Date and venue
- Final: 22 April 2006;
- Venue: Oslo Spektrum Oslo, Norway

Organisation
- Broadcaster: Norsk rikskringkasting (NRK)
- Presenters: Stian Barsnes-Simonsen; Nadia Hasnaoui;

Participants
- Number of entries: 10

Vote
- Voting system: Televoting, the winner is the one with most votes
- Winning song: "Football is great" by Ole Runar Gillebo

= Melodi Grand Prix Junior 2006 =

Norwegian television song competition

The Melodi Grand Prix Junior 2006 is Norway's fifth national Melodi Grand Prix Junior for singers ages 8 to 15 years old. It was held on April 21, 2006, in Oslo Spektrum, Oslo, Norway. It was broadcast live for a total of 1 hour and 15 minutes. The hosts were Stian Barsnes Simonsen and Nadia Hasnaoui. A total of 10 children participated. The contest was won by 10-year-old Ole Runar Gillebo with his song Fotball e supert (Football is super).
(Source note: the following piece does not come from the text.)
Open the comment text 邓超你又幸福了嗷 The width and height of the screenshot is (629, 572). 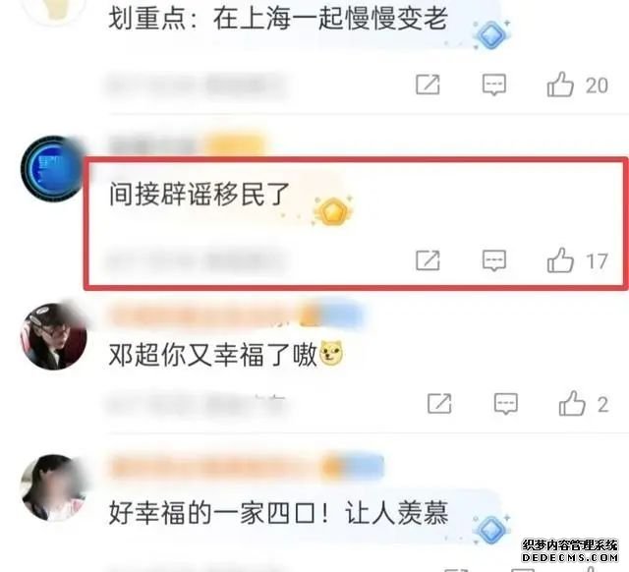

Ole won the public vote by a landslide and received the trophy from Malin Reitan, who won the 2005 contest.

As the winners of Norway's national competition, Ole, Sondre, and Drops went on to compete in MGP Nordic 2006, with participants from Norway, Sweden, and Denmark.

The album Melodi Grand Prix Junior 2006 containing the songs of the finals reached No. 3 on the VG-lista Norwegian Albums Chart on week 18 of 2006.

==Results==

===First round===

| No. | Artist | Song | Result |
|---|---|---|---|
| 01 | KayCee | "Forelska" | Eliminated |
| 02 | Sigurd Marthinussen | "Mer av oss" | Super finalist |
| 03 | Drops | "Sjokoland" | Super finalist |
| 04 | Annette Haga | "Jeg savner deg" | Eliminated |
| 05 | Marianne Evensen | "Tivoli" | Eliminated |
| 06 | Sondre Pettersen | "Tatt" | Super finalist |
| 07 | Ane Finstad | "Trodde det var deg" | Eliminated |
| 08 | Gitarjentene | "Tenk" | Eliminated |
| 09 | Anna Elise Berg | "Hæmlihet" | Eliminated |
| 10 | Ole Runar Gillebo | "Fotball e supert" | Super finalist |

===Super Final===

| No. | Artist | Song | Position | Votes |
|---|---|---|---|---|
| 01 | Sigurd Marthinussen | "Mer av oss" | 4 | 22,484 |
| 02 | Drops | "Sjokoland" | 3 | 22,836 |
| 03 | Sondre Pettersen | "Tatt" | 2 | 25,642 |
| 04 | Ole Runar Gillebo | "Fotball e supert" | 1 | 51,478 |

==Interval acts==
The halftime acts included Mira Craig performing "Who Make You" and Malin Reitan performing "Sommer og skolefri".